● **СТРАНИЦА**:

# # # # # # #

«Листая старые подшивки»
ГЛУБИНА ЮРИЯ СОЛОМИНА
В последние несколько лет артист Юрий Соломин сыграл две очень серьезные, в каком-то смысле рубежные для себя роли. А режиссер Юрий Соломин поставил два совершенно разных, но глубоких, по-своему сильных спектакля...
«Листая старые подшивки»
Глубина ЮРИЯ СОЛОМИНА
Юрий Соломин вошел в жизнь и сознание нескольких поколений как мужественный, красивый, исполненный высокого достоинства адъютант его превосходительства капитан Кольцов. Несмотря на то, что до этого популярного телесериала сыграл и в кино, и на сцене Малого театра, куда он поступил сразу после окончания Театрального училища им. М. С. Щепкина, в 1957 году, множество самых различных ролей.
Минуло с той поры, как фильм «Адъютант его превосходительства» прошел впервые по экранам, более четверти века, но по сей день для многих едва ли не в первую очередь имя и облик Юрия Соломина прочно ассоциируются именно с телегероем Кольцовым — и это совершенно естественно, потому что таковы законы нашего восприятия артиста: через роль. сливающуюся с угадываемым нами характером: через вымышленную жизнь, накладываемую воображением на реальную...

# # # # # # #

● **СТРОКИ ДАННЫХ**:

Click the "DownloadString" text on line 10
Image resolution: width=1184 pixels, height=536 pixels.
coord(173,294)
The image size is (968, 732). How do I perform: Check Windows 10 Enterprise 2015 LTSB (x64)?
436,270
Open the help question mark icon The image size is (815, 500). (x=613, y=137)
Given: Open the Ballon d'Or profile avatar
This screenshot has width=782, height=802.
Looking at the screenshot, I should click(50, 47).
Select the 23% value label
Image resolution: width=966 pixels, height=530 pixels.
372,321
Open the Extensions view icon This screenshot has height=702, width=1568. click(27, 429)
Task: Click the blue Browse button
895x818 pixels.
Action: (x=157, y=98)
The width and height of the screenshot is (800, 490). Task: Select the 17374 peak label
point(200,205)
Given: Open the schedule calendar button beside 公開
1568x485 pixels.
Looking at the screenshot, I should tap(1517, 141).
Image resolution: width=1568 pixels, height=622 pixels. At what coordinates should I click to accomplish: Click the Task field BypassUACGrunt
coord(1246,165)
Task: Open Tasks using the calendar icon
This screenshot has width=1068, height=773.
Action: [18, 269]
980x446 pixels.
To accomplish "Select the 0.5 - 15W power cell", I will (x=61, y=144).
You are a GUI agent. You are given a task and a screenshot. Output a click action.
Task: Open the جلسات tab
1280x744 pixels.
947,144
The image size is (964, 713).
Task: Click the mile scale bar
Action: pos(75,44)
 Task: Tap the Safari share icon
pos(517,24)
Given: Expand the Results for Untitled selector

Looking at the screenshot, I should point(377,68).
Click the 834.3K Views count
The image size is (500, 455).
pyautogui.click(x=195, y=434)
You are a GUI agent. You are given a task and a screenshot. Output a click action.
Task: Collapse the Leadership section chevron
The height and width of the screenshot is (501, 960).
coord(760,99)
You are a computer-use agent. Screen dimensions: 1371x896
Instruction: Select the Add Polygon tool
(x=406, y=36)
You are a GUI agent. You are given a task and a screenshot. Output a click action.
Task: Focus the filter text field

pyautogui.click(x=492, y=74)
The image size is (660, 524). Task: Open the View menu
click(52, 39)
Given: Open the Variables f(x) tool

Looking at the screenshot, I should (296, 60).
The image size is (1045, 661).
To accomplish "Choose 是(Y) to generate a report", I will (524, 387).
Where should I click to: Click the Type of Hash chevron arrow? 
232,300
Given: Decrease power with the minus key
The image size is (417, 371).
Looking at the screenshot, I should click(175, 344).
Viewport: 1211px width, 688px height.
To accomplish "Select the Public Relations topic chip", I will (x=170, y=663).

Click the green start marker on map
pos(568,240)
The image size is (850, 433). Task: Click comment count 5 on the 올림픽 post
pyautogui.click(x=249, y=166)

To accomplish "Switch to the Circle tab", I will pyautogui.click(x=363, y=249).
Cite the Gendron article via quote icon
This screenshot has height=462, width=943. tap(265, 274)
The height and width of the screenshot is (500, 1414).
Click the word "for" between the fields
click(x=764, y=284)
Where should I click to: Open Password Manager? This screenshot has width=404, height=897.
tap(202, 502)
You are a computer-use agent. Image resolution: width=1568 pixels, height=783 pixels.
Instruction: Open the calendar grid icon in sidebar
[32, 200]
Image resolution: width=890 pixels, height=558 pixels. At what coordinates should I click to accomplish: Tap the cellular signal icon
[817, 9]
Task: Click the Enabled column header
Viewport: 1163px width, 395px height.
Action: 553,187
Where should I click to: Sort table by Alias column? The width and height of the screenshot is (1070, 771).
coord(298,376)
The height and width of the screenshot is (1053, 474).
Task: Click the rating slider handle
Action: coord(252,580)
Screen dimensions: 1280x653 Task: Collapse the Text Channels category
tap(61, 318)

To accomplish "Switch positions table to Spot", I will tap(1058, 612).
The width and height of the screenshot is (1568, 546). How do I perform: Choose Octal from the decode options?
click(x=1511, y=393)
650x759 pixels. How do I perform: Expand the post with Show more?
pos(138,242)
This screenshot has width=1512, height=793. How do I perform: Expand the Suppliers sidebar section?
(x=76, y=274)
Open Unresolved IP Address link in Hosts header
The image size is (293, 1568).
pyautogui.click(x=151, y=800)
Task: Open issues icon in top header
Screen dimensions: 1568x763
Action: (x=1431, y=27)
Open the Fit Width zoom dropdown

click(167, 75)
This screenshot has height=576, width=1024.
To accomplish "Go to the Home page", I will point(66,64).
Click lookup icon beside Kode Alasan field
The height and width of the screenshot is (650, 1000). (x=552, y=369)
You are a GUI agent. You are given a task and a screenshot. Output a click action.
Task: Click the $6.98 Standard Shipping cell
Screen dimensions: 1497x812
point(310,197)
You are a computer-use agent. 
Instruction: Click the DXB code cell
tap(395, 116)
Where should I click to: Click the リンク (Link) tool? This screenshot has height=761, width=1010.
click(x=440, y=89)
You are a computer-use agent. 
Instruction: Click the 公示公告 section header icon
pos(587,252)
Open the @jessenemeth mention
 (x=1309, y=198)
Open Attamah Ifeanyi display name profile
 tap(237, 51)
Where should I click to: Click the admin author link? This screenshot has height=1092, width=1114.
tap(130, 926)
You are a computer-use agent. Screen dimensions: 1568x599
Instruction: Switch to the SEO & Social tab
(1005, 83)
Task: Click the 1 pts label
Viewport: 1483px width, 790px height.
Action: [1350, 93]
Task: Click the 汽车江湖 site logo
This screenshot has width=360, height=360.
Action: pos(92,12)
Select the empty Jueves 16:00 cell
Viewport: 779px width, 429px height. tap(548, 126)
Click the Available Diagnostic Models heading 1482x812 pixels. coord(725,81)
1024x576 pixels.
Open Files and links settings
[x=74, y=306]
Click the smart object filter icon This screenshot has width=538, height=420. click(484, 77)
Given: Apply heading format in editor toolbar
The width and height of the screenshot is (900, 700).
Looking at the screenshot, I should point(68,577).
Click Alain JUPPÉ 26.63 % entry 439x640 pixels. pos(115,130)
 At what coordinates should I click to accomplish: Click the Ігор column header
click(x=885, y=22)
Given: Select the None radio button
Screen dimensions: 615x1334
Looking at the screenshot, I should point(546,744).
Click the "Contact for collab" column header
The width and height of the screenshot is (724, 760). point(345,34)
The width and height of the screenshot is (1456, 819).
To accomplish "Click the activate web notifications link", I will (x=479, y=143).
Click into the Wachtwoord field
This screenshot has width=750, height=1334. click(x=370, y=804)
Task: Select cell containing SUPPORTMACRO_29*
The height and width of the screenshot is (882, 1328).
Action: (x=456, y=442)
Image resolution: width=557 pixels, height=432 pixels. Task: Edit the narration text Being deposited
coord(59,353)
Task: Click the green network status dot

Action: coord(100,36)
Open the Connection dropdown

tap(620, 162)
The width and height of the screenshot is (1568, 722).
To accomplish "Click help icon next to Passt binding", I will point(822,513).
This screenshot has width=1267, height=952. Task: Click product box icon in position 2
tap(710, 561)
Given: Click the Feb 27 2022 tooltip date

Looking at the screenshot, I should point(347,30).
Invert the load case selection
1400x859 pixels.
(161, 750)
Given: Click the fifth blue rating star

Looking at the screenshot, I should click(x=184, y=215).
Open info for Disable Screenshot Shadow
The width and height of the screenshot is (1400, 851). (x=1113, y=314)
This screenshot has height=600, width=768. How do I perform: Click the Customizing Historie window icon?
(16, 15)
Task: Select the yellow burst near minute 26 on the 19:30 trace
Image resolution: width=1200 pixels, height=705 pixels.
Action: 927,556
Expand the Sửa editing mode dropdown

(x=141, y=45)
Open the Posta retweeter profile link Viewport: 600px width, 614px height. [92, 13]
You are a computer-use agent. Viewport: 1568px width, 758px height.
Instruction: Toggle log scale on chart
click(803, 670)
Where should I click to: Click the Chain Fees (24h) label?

# # # # # # #

● **НАБОР ЗАДАНИЙ**:
a. Ответьте на вопросы по статье о Юрии Соломине:
(i) Какое училище окончил Юрий Соломин перед поступлением в Малый театр?
(ii) Кого он сыграл в фильме «Адъютант его превосходительства»?
(iii) Сколько времени прошло с тех пор, как этот фильм впервые вышел на экраны?
b. Пожалуйста, допишите следующую часть статьи о Юрии Соломине, начиная сразу после её последнего предложения.

● **ОТВЕТЫ ПО ПОРЯДКУ**:
a.
(i) Театральное училище им. М. С. Щепкина.
(ii) Адъютанта его превосходительства капитана Кольцова.
(iii) Более четверти века.

b.
О четырех с половиной десятилетиях, проведенных Юрием Соломиным в одном из старейших российских театров, можно было бы написать целую книгу. О его ролях, о тяжком труде художественного руководителя Малого театра, о тех фестивалях «Островский в Доме Островского», которые проводятся здесь раз в два года для провинциальных российских театров, и Юрий Соломин вдохновенно говорит о том, какая счастливая, уникальная возможность для актеров разных театров, удаленных от столицы. — подняться на овеянные историей и славой подмостки и ощутить себя как будто в мире Александра Николаевича Островского...
Наконец, можно было бы подробно говорить о той удивительной атмосфере, что царит в закулисье Малого театра, в кабинете его художественного руководителя — уютном, каком-то домашнем, потому что, попадая туда, видишь приветливого, гостеприимного хозяина и слышишь пение птиц в клетке — словно не в деловую часть театра попадаешь. а в атмосферу усадьбы, возле которой встретились кочующие из Керчи в Вологду Счастливцев и Несчастливцев.
Казалось бы, все это — не самое главное. Возможно, но именно так — через какие-то черточки, детали и создается ощущение личности.
Той личности, что пропускает через себя вымышленные характеры. созидая образ.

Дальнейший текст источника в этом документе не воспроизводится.